→ Exercise description:
For this exercise, return exactly the lines of the material below that begin at the one with "Click the DLAR HHZ NM 00 station label" and stop after the one with "The image size is (1648, 1034).".

→ Data for the task:
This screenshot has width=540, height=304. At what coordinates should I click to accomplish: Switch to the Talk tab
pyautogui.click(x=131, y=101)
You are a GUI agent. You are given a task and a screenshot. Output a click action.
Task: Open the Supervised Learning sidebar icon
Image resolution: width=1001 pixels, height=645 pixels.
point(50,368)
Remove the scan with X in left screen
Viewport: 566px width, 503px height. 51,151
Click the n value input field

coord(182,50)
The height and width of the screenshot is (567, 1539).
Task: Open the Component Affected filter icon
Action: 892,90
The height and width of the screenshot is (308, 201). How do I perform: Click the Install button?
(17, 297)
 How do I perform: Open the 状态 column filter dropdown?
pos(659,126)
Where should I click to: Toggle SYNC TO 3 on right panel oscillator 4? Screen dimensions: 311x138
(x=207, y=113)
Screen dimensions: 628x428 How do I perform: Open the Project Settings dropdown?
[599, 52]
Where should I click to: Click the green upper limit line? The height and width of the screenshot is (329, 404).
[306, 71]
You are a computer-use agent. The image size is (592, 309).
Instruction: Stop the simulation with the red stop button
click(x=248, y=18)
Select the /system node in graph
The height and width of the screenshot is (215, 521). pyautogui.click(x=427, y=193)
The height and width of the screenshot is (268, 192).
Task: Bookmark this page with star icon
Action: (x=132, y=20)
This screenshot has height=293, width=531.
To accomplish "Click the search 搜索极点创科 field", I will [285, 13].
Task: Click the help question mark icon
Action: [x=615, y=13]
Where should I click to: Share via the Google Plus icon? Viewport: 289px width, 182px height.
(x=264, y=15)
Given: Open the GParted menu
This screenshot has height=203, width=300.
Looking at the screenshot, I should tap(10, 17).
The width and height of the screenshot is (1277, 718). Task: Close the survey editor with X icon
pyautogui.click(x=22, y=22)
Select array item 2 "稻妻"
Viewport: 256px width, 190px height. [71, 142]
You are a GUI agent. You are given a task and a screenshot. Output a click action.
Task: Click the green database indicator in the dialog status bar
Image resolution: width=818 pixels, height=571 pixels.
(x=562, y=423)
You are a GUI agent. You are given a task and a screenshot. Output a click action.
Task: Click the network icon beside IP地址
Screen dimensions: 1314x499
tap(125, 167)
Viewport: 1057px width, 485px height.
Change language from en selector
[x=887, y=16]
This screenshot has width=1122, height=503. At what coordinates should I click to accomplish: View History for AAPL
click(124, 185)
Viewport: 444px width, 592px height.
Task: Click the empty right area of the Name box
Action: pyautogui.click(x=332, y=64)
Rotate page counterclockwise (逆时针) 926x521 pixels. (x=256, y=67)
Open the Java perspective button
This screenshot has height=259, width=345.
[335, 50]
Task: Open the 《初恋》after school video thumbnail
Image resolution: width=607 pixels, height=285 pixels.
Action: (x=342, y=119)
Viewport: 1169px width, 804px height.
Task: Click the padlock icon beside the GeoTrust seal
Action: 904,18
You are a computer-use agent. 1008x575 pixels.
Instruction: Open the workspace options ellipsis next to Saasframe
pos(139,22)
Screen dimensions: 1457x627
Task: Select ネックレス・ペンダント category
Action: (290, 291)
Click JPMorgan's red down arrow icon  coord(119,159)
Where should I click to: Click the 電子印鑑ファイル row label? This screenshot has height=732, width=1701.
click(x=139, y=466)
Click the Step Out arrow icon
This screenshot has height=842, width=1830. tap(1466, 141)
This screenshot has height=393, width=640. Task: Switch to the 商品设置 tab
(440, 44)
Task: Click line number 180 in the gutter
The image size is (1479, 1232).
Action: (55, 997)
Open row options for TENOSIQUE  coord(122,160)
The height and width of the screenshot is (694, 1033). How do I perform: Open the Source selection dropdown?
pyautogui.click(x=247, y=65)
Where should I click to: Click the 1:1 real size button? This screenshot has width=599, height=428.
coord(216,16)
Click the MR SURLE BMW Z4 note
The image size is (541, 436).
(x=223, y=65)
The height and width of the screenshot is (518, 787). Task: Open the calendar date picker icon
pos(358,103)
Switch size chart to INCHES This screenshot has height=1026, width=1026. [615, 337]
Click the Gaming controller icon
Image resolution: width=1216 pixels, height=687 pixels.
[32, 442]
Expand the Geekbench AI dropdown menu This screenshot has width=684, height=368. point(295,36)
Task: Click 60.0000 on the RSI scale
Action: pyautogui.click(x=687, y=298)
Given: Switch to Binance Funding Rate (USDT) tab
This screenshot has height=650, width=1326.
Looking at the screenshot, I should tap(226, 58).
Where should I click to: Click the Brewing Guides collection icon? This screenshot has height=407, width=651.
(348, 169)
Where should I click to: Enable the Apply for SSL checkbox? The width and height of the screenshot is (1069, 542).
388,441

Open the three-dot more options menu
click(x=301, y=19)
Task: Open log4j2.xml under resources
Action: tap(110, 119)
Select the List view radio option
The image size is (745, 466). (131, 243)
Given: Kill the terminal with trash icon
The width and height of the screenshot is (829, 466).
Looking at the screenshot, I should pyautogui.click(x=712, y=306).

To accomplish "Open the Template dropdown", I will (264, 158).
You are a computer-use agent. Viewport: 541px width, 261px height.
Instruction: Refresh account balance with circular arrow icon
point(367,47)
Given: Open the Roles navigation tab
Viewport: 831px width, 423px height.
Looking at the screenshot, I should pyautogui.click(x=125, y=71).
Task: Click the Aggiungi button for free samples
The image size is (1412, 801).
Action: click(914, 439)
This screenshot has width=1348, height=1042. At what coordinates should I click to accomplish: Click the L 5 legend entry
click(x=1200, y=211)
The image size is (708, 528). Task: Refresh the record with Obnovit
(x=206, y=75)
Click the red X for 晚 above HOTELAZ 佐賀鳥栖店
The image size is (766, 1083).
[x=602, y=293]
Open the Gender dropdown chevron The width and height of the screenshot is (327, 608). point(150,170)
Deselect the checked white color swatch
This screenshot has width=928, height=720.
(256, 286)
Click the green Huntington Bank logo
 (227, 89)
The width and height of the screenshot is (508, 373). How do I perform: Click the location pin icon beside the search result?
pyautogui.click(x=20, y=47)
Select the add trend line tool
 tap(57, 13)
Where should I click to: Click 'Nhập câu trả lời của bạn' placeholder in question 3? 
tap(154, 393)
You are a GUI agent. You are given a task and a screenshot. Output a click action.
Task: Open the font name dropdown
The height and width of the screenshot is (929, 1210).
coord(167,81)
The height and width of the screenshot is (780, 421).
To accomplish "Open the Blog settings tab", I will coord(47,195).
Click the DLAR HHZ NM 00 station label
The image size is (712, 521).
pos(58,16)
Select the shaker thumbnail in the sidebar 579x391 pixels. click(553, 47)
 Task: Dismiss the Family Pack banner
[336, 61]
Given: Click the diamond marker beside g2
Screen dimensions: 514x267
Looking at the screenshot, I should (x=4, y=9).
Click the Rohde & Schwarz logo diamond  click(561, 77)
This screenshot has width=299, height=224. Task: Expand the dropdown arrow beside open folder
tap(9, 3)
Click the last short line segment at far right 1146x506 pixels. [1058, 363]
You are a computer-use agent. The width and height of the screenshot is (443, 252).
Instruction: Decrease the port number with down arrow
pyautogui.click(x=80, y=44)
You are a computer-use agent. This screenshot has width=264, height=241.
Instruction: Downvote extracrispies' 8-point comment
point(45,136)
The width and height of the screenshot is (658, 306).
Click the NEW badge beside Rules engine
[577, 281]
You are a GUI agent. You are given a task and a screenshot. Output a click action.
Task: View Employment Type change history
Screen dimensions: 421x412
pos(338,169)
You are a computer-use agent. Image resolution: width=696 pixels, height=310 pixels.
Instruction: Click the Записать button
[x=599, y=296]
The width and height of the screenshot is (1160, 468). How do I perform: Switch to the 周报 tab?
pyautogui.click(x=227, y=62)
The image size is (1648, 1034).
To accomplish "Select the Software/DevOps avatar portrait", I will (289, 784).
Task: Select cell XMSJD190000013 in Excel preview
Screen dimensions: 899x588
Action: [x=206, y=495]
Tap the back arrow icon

→ Answer box:
Click the DLAR HHZ NM 00 station label
The image size is (712, 521).
pos(58,16)
Select the shaker thumbnail in the sidebar 579x391 pixels. click(553, 47)
 Task: Dismiss the Family Pack banner
[336, 61]
Given: Click the diamond marker beside g2
Screen dimensions: 514x267
Looking at the screenshot, I should (x=4, y=9).
Click the Rohde & Schwarz logo diamond  click(561, 77)
This screenshot has width=299, height=224. Task: Expand the dropdown arrow beside open folder
tap(9, 3)
Click the last short line segment at far right 1146x506 pixels. [1058, 363]
You are a computer-use agent. The width and height of the screenshot is (443, 252).
Instruction: Decrease the port number with down arrow
pyautogui.click(x=80, y=44)
You are a computer-use agent. This screenshot has width=264, height=241.
Instruction: Downvote extracrispies' 8-point comment
point(45,136)
The width and height of the screenshot is (658, 306).
Click the NEW badge beside Rules engine
[577, 281]
You are a GUI agent. You are given a task and a screenshot. Output a click action.
Task: View Employment Type change history
Screen dimensions: 421x412
pos(338,169)
You are a computer-use agent. Image resolution: width=696 pixels, height=310 pixels.
Instruction: Click the Записать button
[x=599, y=296]
The width and height of the screenshot is (1160, 468). How do I perform: Switch to the 周报 tab?
pyautogui.click(x=227, y=62)
The image size is (1648, 1034).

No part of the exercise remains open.